Mademoiselle Dumesnil[2] est sans contredit plus actrice-née que mademoiselle Clairon ; son jeu est plus naturel, plus décidé, plus franc ; mais son amour-propre lui aurait dû conseiller de se retirer, il y si quelques années. Elle n’a pas senti qu’elle ne pouvait que perdre à mesure que sa rivale gagnerait : ce n’est pas qu’elle ne lui fasse encore éprouver quelquefois son ancienne supériorité, qu’elle ne l’écrase des élans de son génie.

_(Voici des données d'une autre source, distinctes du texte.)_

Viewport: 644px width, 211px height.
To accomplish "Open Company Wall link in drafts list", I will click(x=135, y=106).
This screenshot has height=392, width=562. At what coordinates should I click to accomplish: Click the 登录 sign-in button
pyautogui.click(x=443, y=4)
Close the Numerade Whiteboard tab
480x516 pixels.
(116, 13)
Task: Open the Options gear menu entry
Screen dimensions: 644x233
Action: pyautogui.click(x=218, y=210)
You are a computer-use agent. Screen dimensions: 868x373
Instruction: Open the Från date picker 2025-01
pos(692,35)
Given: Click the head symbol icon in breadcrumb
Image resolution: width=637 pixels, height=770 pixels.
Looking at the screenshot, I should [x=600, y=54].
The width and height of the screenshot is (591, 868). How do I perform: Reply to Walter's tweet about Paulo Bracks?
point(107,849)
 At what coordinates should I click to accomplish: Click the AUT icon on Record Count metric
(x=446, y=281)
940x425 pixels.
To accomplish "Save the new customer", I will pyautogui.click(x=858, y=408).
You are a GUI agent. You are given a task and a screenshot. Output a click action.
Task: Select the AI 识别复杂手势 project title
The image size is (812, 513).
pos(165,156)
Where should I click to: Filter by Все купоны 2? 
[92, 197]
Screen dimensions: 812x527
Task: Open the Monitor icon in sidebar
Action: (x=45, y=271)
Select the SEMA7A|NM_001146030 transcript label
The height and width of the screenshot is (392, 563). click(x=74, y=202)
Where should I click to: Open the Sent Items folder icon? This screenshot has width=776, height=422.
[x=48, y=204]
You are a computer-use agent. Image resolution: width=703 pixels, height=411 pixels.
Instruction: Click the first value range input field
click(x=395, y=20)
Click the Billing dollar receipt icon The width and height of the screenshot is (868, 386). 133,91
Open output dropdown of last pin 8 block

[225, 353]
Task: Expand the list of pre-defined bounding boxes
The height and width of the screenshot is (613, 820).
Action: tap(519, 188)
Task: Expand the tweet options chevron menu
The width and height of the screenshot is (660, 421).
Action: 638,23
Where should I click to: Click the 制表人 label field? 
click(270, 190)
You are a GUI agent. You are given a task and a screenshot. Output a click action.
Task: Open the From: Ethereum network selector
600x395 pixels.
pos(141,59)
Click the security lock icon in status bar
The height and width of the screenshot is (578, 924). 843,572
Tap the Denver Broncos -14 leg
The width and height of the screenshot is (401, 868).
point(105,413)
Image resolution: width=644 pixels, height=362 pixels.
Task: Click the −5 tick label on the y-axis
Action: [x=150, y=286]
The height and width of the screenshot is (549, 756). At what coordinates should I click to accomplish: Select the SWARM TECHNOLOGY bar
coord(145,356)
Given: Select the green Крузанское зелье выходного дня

Malheureusement, ce ne sont que les derniers éclats d’une lumière qui s’éteint ! D’ailleurs le vice crapuleux[3] par lequel elle se laisse dominer, la met trop souvent dans le cas de substituer sur la scène les écarts de sa raison aux désordres des grandes passions qu’elle doit peindre.

  1. Mademoiselle Clairon est attaquée de la maladie des femmes : elle joue peu souvent, en conséquence de ses infirmités. Ses camarades lui faisaient reproche un jour de sa rareté : « Il est vrai que je ne joue pas fréquemment, répondit-elle ; mais une de mes représentations vous fait vivre pendant un mois. »
  2. Marie-Françoise Dumesnil, née à Paris en 1713 ; morte à Boulogue-sur-Mer le 20 février 1803. — R.
  3. Mademoiselle Dumesnil boit comme un cocher : son laquais, lorsqu’elle joue, est toujours dans la coulisse, la bouteille à la main, pour l’abreuver.